Task statement — Determine how many lines in the records below include the word "Pick" and output that number alone.
⁂
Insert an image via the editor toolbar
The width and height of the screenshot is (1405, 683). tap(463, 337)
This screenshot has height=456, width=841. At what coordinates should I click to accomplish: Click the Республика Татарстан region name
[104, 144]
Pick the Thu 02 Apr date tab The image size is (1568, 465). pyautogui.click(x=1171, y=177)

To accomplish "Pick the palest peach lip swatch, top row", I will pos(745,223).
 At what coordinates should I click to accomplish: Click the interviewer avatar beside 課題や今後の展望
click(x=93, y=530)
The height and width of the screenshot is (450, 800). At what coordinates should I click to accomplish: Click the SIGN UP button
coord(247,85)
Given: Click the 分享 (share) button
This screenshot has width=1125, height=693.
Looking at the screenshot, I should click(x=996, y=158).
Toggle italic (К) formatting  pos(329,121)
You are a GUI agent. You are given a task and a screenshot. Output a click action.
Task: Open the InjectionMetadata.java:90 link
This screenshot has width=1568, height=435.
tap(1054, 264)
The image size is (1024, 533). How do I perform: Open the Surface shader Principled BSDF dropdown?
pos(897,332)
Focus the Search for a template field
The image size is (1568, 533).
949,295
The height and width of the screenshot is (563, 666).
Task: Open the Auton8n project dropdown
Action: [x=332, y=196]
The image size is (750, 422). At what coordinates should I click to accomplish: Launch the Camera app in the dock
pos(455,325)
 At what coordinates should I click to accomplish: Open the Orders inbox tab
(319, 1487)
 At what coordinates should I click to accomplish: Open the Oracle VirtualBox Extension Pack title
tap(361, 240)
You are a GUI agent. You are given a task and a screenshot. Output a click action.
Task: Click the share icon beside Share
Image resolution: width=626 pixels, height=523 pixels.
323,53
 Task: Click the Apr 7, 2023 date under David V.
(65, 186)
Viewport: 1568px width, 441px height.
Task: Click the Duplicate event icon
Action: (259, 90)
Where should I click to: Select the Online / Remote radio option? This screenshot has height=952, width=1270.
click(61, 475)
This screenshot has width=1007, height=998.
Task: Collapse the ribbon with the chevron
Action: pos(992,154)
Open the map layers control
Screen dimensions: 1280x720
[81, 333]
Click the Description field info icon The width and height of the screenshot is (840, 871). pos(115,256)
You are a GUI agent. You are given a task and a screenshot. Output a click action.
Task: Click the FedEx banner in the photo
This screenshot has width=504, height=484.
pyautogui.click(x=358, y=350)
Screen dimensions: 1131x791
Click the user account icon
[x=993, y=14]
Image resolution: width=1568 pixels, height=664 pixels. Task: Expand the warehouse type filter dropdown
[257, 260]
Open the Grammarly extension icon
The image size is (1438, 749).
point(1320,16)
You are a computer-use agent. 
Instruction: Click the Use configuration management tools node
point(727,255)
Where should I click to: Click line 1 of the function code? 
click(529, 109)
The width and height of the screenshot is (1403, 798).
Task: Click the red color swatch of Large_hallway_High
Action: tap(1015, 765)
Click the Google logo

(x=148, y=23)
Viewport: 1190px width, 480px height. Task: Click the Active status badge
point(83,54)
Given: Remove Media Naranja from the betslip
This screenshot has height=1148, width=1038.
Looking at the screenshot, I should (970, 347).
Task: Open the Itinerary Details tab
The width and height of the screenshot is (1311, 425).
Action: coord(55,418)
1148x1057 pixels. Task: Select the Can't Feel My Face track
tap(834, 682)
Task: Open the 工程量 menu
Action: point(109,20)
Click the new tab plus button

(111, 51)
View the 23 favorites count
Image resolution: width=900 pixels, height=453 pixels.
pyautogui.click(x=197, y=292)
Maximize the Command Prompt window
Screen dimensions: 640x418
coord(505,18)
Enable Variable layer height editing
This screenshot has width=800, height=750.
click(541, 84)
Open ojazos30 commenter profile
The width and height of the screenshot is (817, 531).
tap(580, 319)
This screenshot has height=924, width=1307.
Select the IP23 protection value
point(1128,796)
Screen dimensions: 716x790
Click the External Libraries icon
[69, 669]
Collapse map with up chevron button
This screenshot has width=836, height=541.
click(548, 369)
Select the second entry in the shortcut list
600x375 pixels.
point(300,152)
⁂
Solved problem — 2